Federal Deposit Insurance Corp. Chairman Sheila Bair said she’s “concerned” that U.S. banks are making only the safest loans. “There needs to be well-managed risk-taking to get the economy going again,” Bair said today in a Bloomberg Television interview at the White House.Now it seems clear that credit for small business is a problem. But does it really make sense for regulators to call on banks to make more risky loans when the financial crisis arose because of excessive lending and an asset bubble?
Moreover, the whole process seems backwards to me. It was only six months ago that the Treasury was assessing the health of individual banks because we were worried about their solvency. In the wake of the financial crisis prudence would suggest that they should be worried about the quality of their balance sheets.
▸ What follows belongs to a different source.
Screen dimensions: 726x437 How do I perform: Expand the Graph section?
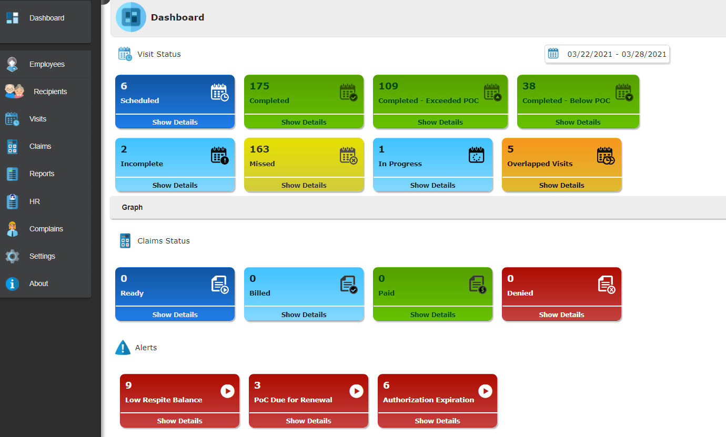click(132, 207)
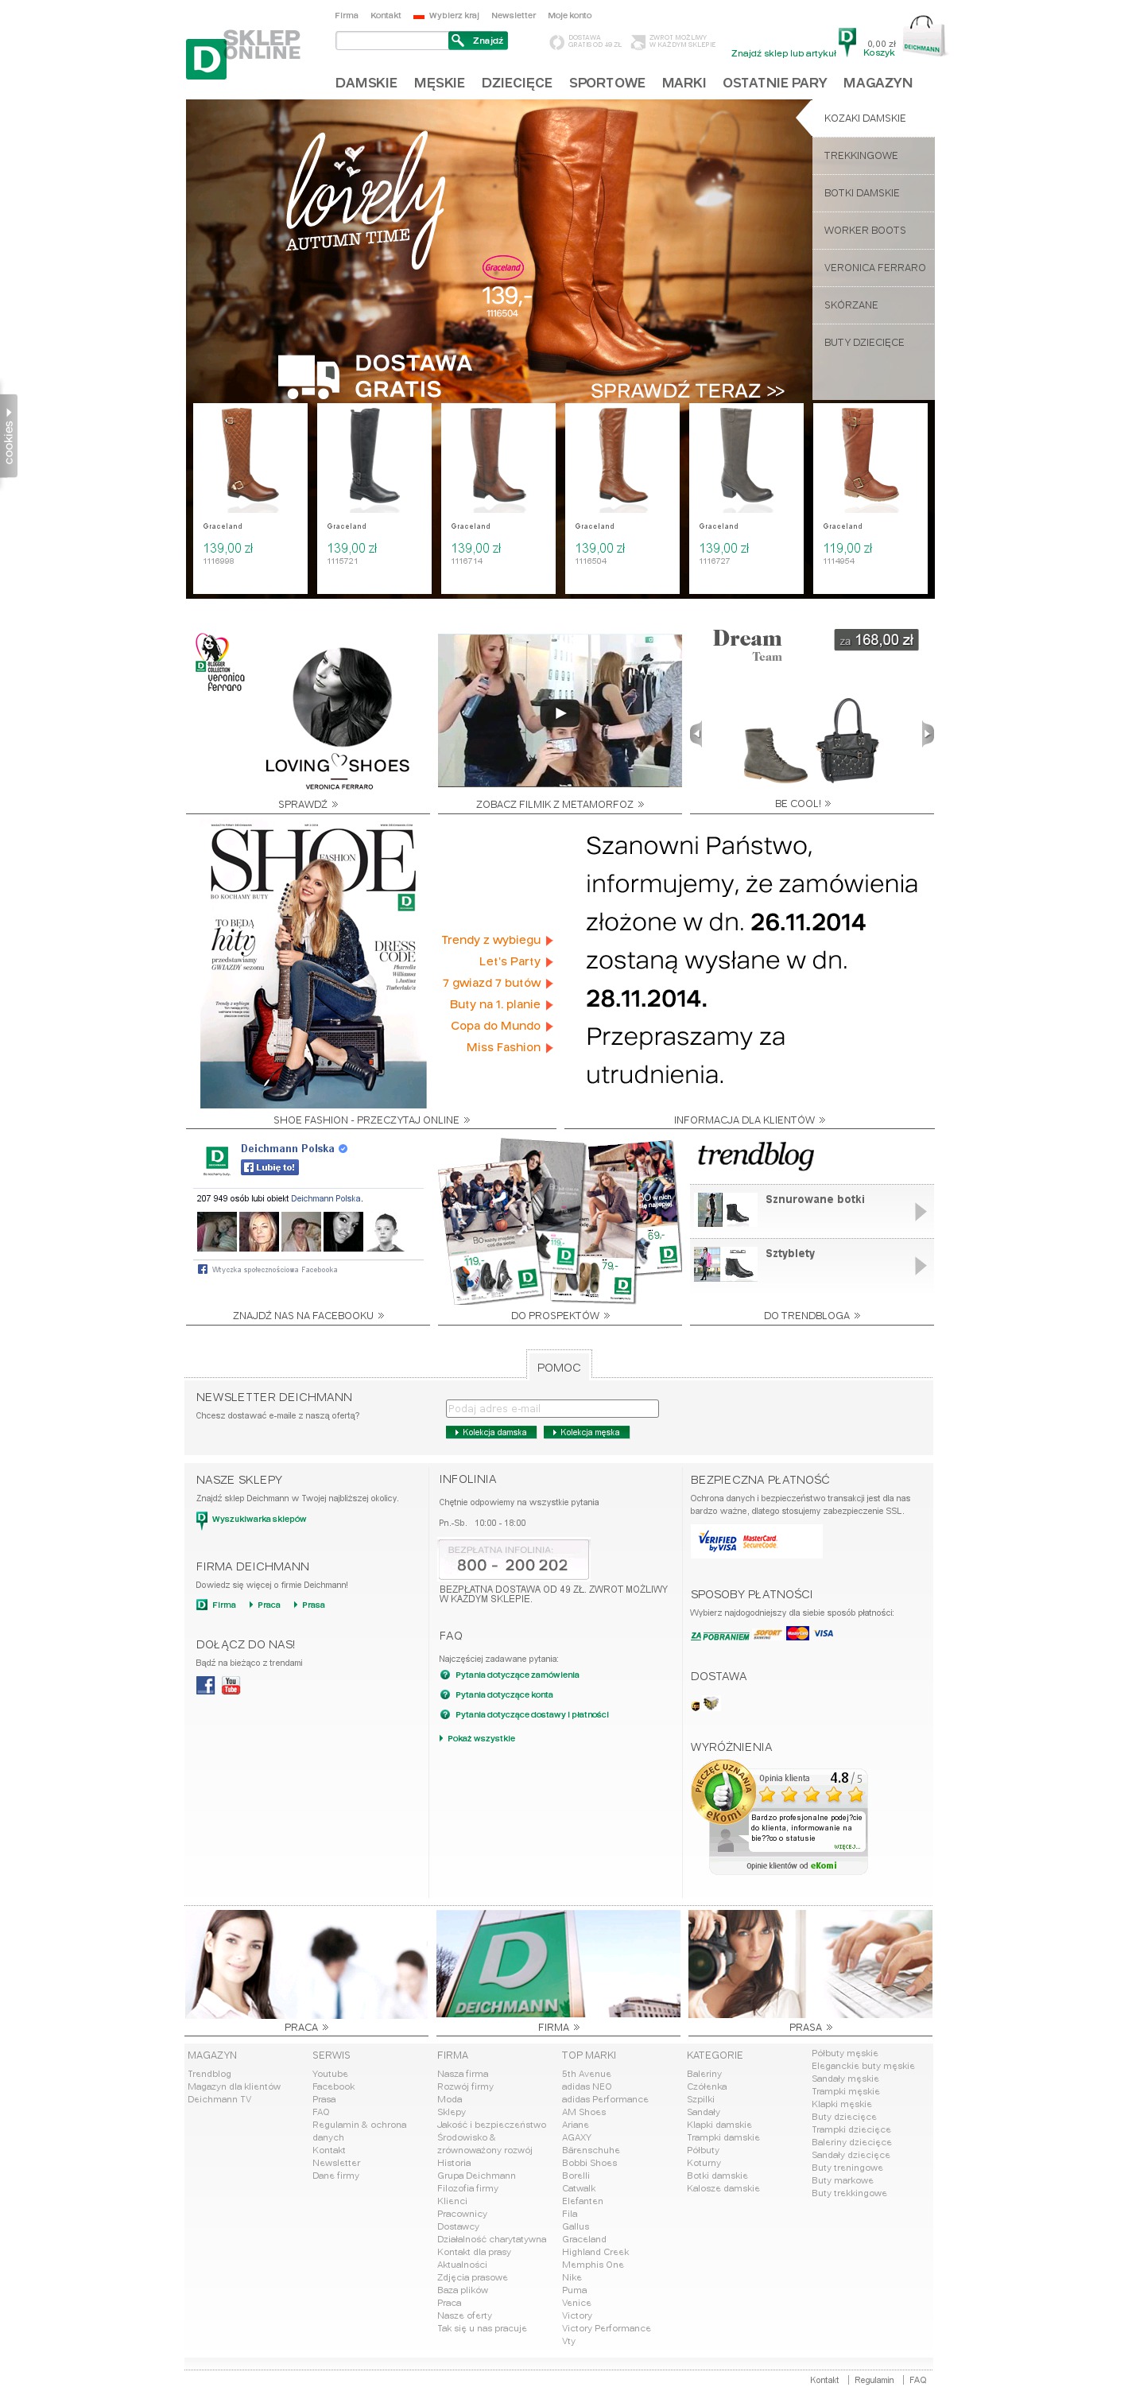Click the store locator pin icon
This screenshot has height=2395, width=1132.
(847, 42)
But the questions arise why the banks don't lend given that we bailed them out. We helped them, why don't they help Main Street? Well, one problem might be the restrictions put on those banks that took TARP money. They are paying a large price to get out of TARP, as this article in the NYTimes about Citibank suggests.
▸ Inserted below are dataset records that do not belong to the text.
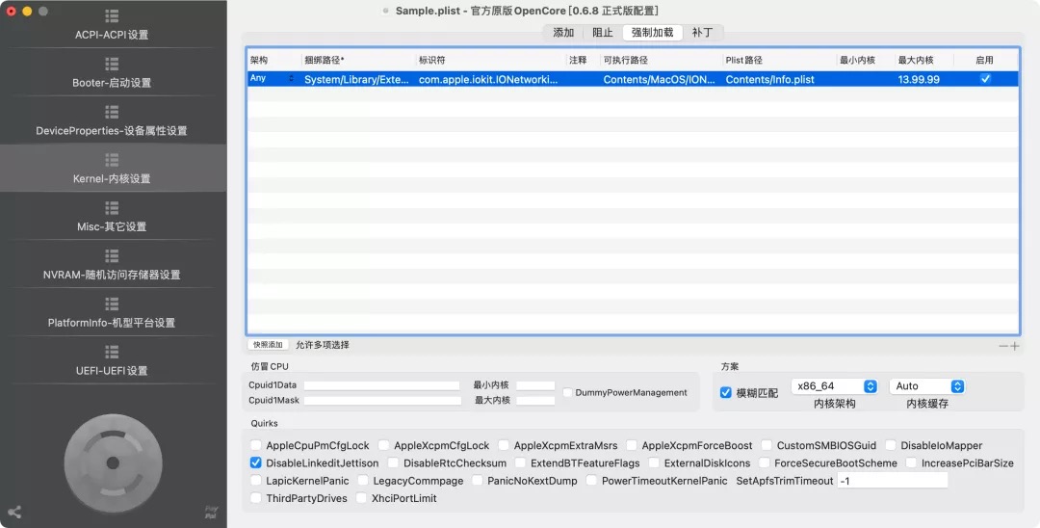
Task: Disable the DisableLinkeditJettison quirk
Action: 256,463
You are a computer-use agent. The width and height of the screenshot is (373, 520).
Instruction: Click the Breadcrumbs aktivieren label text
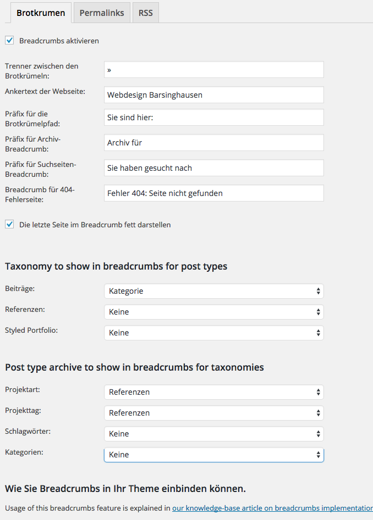(59, 41)
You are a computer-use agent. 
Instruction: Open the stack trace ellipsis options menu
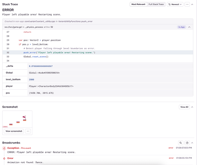(187, 4)
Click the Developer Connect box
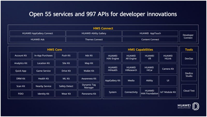Viewport: 207px width, 117px height. click(189, 36)
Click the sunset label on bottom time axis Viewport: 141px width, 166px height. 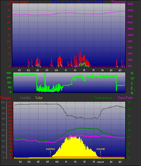[x=100, y=162]
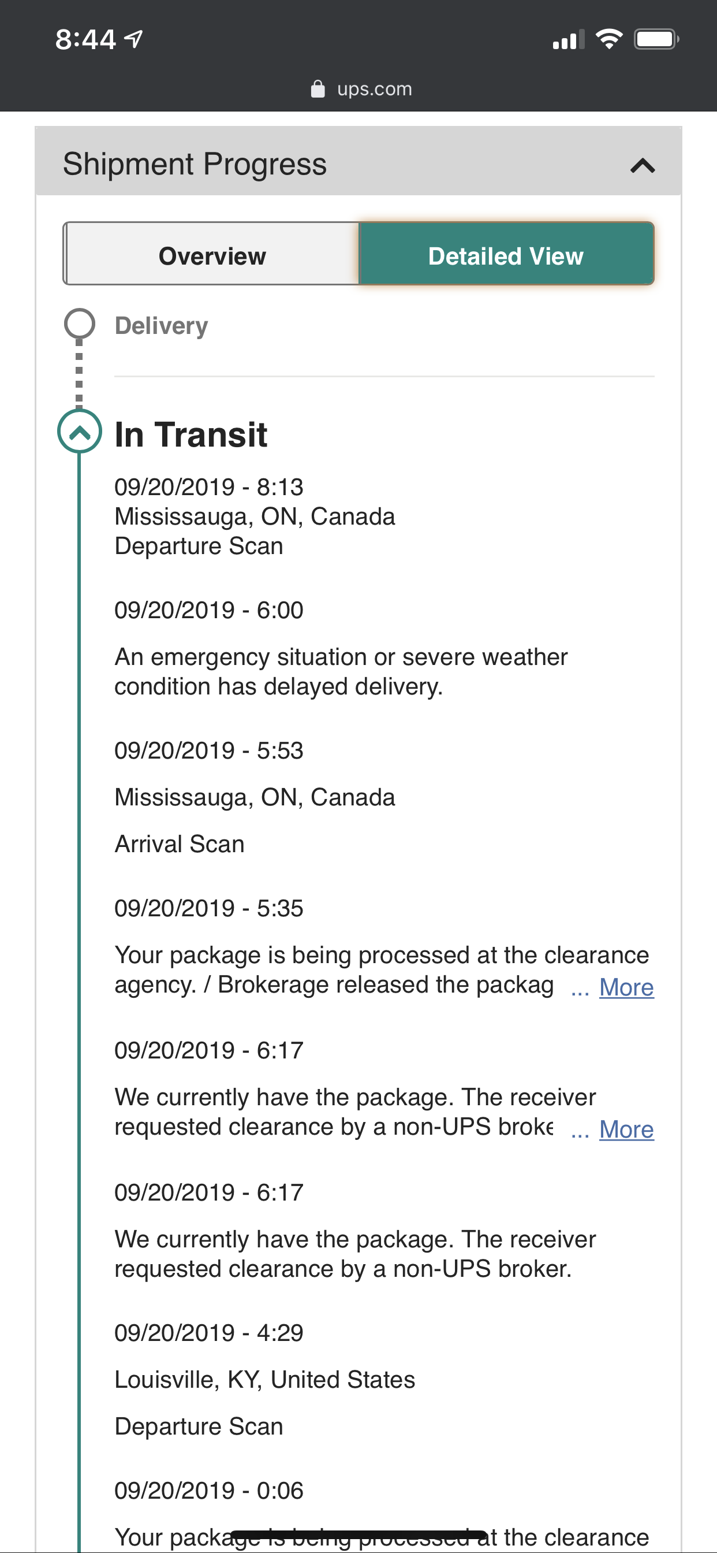
Task: Tap the location arrow icon in status bar
Action: tap(133, 39)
The moves will result in a $10.1 billion hit to Citigroup’s fourth quarter results, because of accounting charges taken on the value of the repaid preferred shares and the cancellation of loss-sharing agreement. The new stock offering, meanwhile, will severely dilute the value of existing Citigroup shares.Why do it then? Clearly to get out from under the Pay Czar. It is better for the big banks to raise capital costly and pay back Uncle Sam than to be subject to the restrictions mandated by Congress. And if you are raising money to pay back Uncle Sam it must be harder to lend to Aunt Main Street. Nobody wants to mention that connection, however.
Addendum: Wells Fargo has announced that it too will repay TARP funds.